Look at the Middle East for a perfect example. The Palestinians attack the Israelis in revenge for the death of someone in the last Israeli vengeance attack. Israel attacks the Palestinians in revenge for the casualties of the Palestinian vengeance attack. The cycle goes on and on and never ends. Nobody ever feels satisfied by the punishments meted out. Nobody ever stops to think, “maybe this isn’t good for me, maybe this isn’t good for my nation.” They just go after it, year after year, generation after generation, revenge after revenge.
Which brings us to Boston Marathon bomber Dzhokhar Tsarnaev’s sentence, and the death penalty in general...
Seems to me that once we say that taking a life other than for self-defense (or defense of the nation) is a-ok, we’ve stepped across a line that leads down a way slippery slope. It’s the same line that abortion opponents use to justify murdering abortion doctors… “they’re bad people who do bad things so it’s okay to kill them!”. Really?
But, you say, “it’s about taking a murderer off the streets.” Putting Tsarnaev into prison for the rest of his natural life would do that too.
But, you say, “it’s about the deterrent effect.” Except there’s plenty of research on this topic that shows that the death penalty has no (zero) additional deterrent effect compared to life in prison.

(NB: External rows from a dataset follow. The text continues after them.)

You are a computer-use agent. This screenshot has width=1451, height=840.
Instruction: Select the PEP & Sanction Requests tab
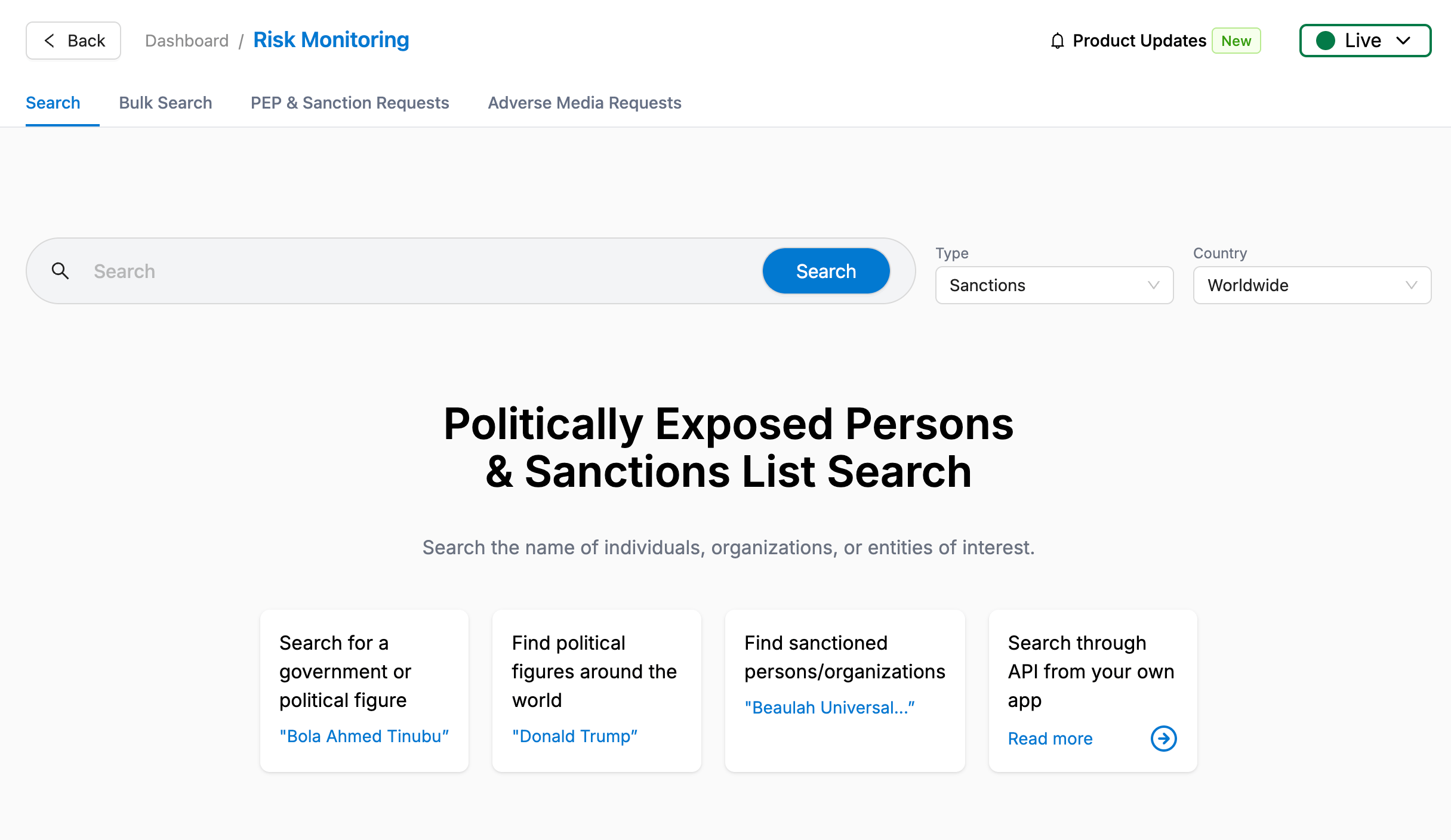click(x=349, y=103)
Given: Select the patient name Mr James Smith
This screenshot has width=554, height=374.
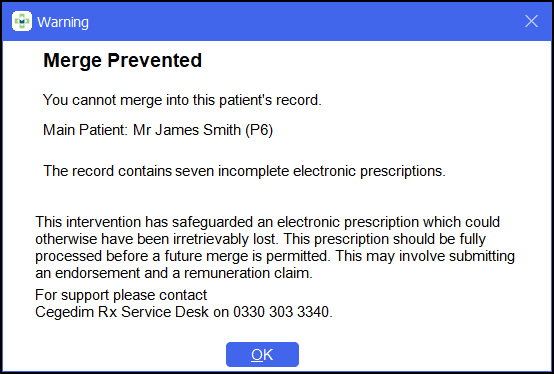Looking at the screenshot, I should 187,130.
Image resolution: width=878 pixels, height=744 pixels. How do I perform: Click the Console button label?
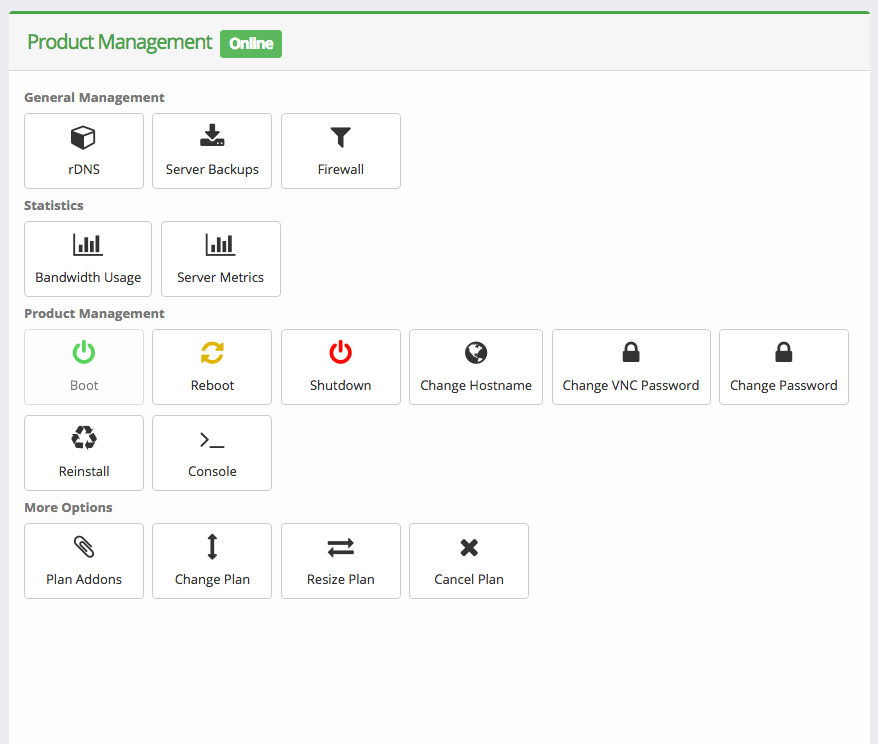(x=212, y=471)
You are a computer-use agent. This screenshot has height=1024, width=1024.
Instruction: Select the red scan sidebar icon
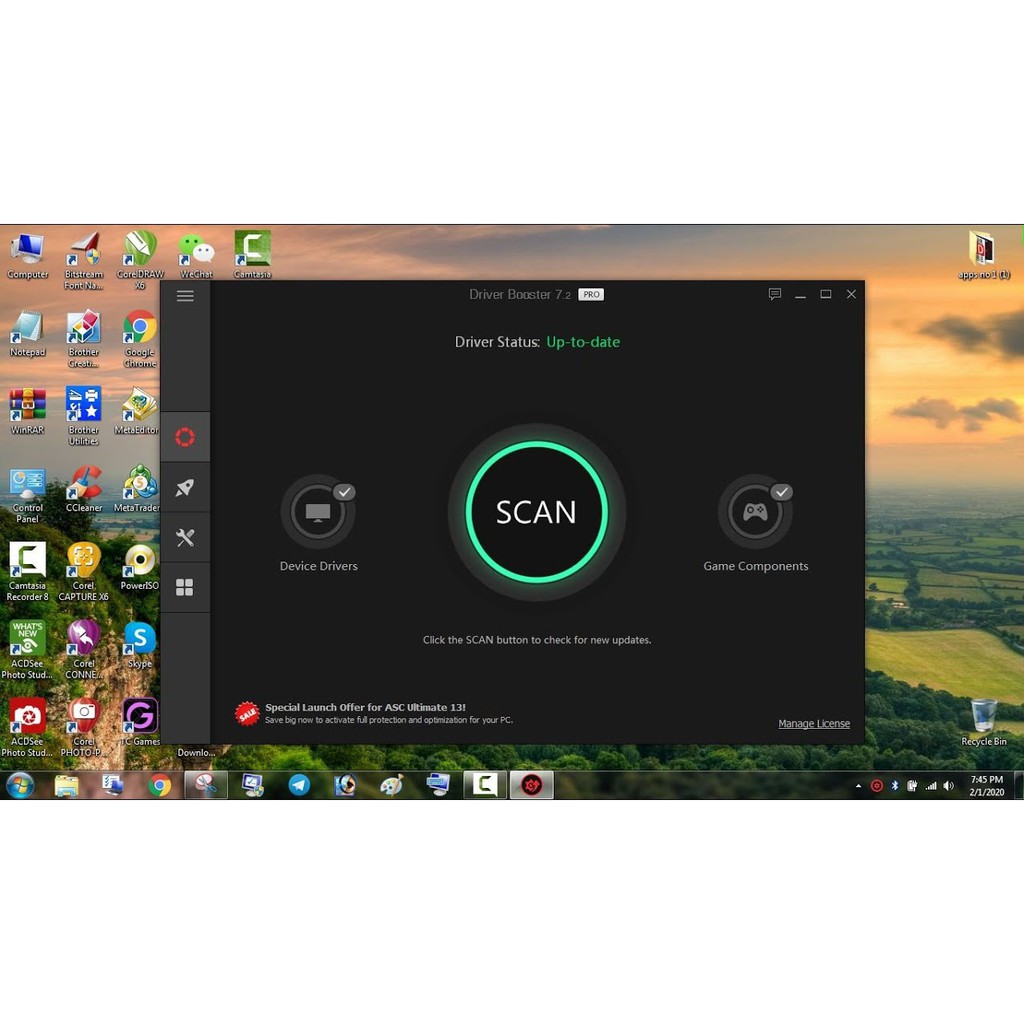click(185, 437)
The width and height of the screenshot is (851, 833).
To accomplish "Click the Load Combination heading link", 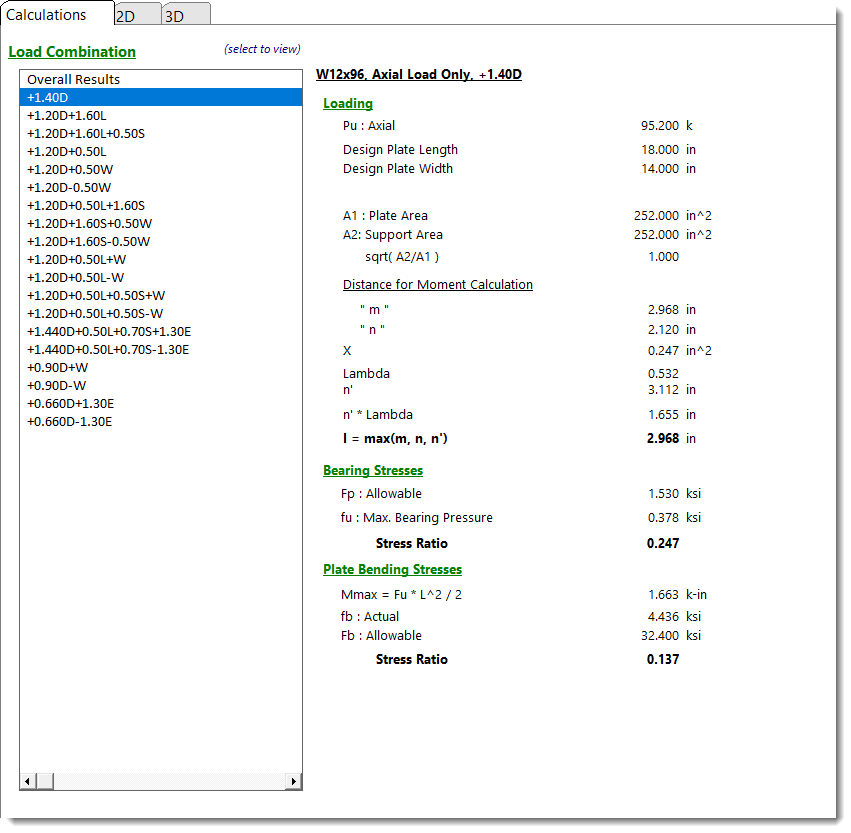I will [x=72, y=52].
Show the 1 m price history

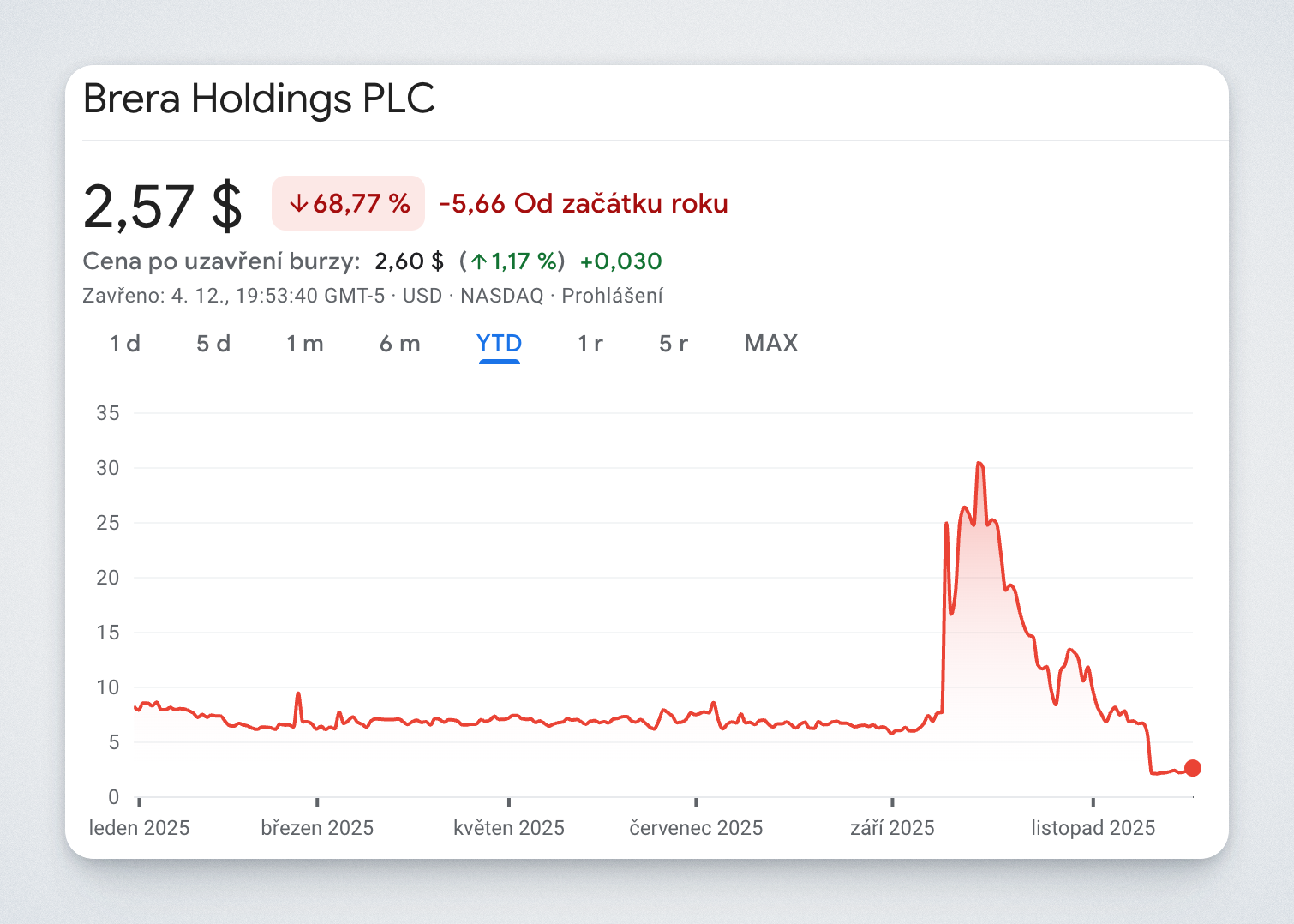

But, you say, “it’s about revenge.” See my first two paragraphs. Because now we have stepped across the line into “they’re bad people who do bad things so it’s okay to kill them!”. It’s the same thing that motivates terrorists to kill Americans, they justify their actions with “Americans are bad people.” It’s a ride down the express elevator to hell.
It’s a ride that a whole lot of Americans have no problem with. Alas.